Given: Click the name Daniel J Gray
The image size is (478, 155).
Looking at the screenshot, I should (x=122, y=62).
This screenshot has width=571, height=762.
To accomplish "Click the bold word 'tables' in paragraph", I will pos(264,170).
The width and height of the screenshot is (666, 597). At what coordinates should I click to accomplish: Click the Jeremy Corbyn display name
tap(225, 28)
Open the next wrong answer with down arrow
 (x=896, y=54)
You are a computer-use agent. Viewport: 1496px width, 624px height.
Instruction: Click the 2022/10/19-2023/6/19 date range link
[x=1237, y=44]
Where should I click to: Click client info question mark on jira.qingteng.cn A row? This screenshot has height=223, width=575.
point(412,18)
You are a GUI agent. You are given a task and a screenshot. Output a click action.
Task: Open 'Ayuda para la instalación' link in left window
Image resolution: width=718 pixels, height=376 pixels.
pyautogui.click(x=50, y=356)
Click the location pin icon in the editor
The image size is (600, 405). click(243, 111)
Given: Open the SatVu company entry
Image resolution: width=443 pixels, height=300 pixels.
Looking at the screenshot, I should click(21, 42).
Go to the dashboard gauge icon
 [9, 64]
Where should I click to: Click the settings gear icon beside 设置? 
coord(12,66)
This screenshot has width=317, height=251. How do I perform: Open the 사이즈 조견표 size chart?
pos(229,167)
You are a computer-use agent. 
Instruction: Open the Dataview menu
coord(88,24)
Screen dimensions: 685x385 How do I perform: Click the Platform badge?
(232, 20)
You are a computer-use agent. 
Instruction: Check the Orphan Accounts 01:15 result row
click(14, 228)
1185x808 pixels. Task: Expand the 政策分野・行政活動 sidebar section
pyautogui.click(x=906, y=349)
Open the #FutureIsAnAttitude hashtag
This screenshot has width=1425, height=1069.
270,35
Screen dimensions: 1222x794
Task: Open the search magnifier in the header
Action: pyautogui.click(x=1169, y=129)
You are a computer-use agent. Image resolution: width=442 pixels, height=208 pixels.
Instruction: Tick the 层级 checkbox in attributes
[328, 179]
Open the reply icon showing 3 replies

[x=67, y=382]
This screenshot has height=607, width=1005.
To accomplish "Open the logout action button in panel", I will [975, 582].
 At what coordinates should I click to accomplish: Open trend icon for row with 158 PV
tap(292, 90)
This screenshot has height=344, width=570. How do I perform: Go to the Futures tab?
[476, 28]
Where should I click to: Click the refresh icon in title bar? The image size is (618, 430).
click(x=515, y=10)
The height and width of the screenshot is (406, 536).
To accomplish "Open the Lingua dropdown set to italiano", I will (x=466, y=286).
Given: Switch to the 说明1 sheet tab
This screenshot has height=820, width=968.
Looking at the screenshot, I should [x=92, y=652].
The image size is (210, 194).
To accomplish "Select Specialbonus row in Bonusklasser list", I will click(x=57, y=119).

TASK GOAL:
The required output is the line holding "Given: Switch to the 说明1 sheet tab" plus every line after it in the data, reproduced exactly.

OUTPUT BELOW:
Given: Switch to the 说明1 sheet tab
This screenshot has height=820, width=968.
Looking at the screenshot, I should [x=92, y=652].
The image size is (210, 194).
To accomplish "Select Specialbonus row in Bonusklasser list", I will click(x=57, y=119).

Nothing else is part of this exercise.